Une viande persillée

Marcel Vidalinc nourrit ses bêtes au foin et l’été à l’herbe. Il affirme que les bouchers préfèrent la salers noire car la viande est plus persillée. Il explique comment la sélection de la race s’opère : « Pour faire vivre la race, on fait des sélections. Pour ne pas travailler en consanguinité, on achète des veaux chez des éleveurs qui ont eu deux ou trois vaches comme cela. Si on a deux parents de salers noire, à 99 % leur descendance sera de la même couleur. On a un taureau qui est homozygote et il ne fait que du noir, même si on le croise avec une salers rouge ». Les vaches jeunes sont destinées à l’élevage tandis que les plus âgées sont vendues pour leur viande. Marcel Vidalinc se souvient : « Il y a plus de demandes en salers noires et à l’étranger. Il y a quelques années, on en a vendu en Irlande ».

Des légendes associées

L’Auvergne est une terre de croyances. On raconte que, dans un troupeau, les salers noires portent bonheur. Daniel Brugès rappelle : « Dans la sagesse populaire, un proverbe dit « Tous les cent ans, une vache noire revient à l’étable ». Il pouvait y avoir une salers noire au milieu du troupeau rouge. C’était le gène qui revenait ». L’auteur ajoute : « On disait qu’on offrait une salers noire aux jeunes mariés pour le symbole de la solidité dans le mariage ». Daniel Brugès rapporte une autre légende : « On raconte qu’une jeune bergère gardait ses deux vaches, une rouge et une noire. On peut supposer que c’était des salers. Il y a eu un terrible orage. La jeune bergère a voulu cueillir des fleurs de l’autre côté d’un ruisseau. Elle les a attrapées mais ses sabots ont glissé. Elle est tombée dans l’eau.
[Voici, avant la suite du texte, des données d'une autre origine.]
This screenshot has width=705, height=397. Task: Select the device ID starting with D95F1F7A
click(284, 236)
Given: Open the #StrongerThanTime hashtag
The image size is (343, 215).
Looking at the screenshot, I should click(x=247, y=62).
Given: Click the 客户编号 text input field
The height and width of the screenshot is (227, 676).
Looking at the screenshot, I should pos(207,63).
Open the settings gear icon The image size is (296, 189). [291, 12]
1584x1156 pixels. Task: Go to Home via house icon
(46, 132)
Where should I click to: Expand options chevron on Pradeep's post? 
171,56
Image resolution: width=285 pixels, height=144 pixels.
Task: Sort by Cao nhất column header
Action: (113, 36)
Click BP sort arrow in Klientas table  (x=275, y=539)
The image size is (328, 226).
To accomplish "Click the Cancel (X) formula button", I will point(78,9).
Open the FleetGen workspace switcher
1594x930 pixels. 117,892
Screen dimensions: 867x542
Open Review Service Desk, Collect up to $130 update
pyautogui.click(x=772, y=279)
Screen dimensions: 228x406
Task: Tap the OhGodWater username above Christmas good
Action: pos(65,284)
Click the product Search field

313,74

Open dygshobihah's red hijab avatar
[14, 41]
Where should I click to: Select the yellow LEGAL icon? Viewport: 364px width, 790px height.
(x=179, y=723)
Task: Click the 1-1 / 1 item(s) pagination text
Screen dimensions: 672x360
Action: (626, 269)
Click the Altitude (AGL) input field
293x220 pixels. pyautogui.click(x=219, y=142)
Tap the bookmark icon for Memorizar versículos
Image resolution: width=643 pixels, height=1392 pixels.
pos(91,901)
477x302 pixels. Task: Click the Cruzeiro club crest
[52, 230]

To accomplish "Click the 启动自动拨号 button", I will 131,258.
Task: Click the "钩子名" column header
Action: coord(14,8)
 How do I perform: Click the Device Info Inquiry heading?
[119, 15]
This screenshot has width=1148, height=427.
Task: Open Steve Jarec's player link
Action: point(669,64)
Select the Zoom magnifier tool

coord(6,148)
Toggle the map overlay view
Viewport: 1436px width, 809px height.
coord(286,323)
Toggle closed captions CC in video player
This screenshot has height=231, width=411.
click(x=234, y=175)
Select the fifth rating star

C’est la salers noire qui l’a sauvée, tandis que la rouge continuait à brouter tranquillement. La bergère n’a jamais voulu se séparer de la salers noire qui lui avait sauvé la vie ». Qu’elle soit noire ou rouge, la race salers est avant tout rustique. Avec sa morphologie de montagnarde, elle s’adapte à tous les climats. C'est une vache dont on ne peut que tomber amoureux.